● **Extract provided**
----------------

A big stranding of tiny lobsters at Te Rauone Beach in Otago Harbour could be a sign of a return to the more regular summer strandings of red krill which were more common 10 years ago.
Marine biologist and former director of the University of Otago’s Portobello marine laboratory Dr John Jillet said this week’s summer stranding, affecting part of the beach near Harington Point, was a much more expected event than a much bigger stranding which took place in the area last May.
Observers said the squat lobsters, Munida gregaria, were yesterday concentrated in a 50sq m area at the southwest end of the beach, and also in a 2m-wide band extending northeast along another part of the beach.
The krill seen yesterday were “an extremely important part of the food web” for many fish and birds, and penguins.
The krill that washed up this week had been living outside the harbour mouth on the nearby continental shelf but may have been sucked into the harbour about two weeks ago, before being washed up on the beach, he said.
This had been part of a normal pattern 10 years and more ago, but in recent years such strandings had become less common, he said.
The latest krill were much younger than the krill washed up in much bigger strandings last May, Jillet said.
On May 14 last year, bigger strandings of the same krill species on the coast near Portobello had been highly unusual, and had not been seen there in late autumn for at least 20 years, he said.
The reddish remains of washed-up krill were visible in several places, including Broad Bay, Edwards Bay, and on the coast just north of Portobello.
This stranding of the free-swimming form of the species may have been among the biggest since they were studied near Portobello in 1976.

----------------

● **Material provided**
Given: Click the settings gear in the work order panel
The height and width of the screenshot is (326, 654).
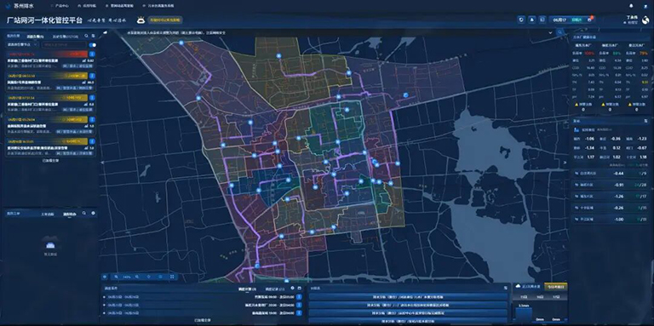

----------------

Please summarize the article on the krill stranding in two sentences. The data that comes after the article is separate material.

● **Task answer**
A stranding of squat lobsters, or red krill (Munida gregaria), at Te Rauone Beach in Otago Harbour could signal a return to the regular summer strandings that were more common 10 years ago. Dr John Jillet said these krill, an important food for many fish, birds and penguins, may have been sucked into the harbour from the nearby continental shelf and were much younger than those in the much bigger and highly unusual stranding near Portobello last May.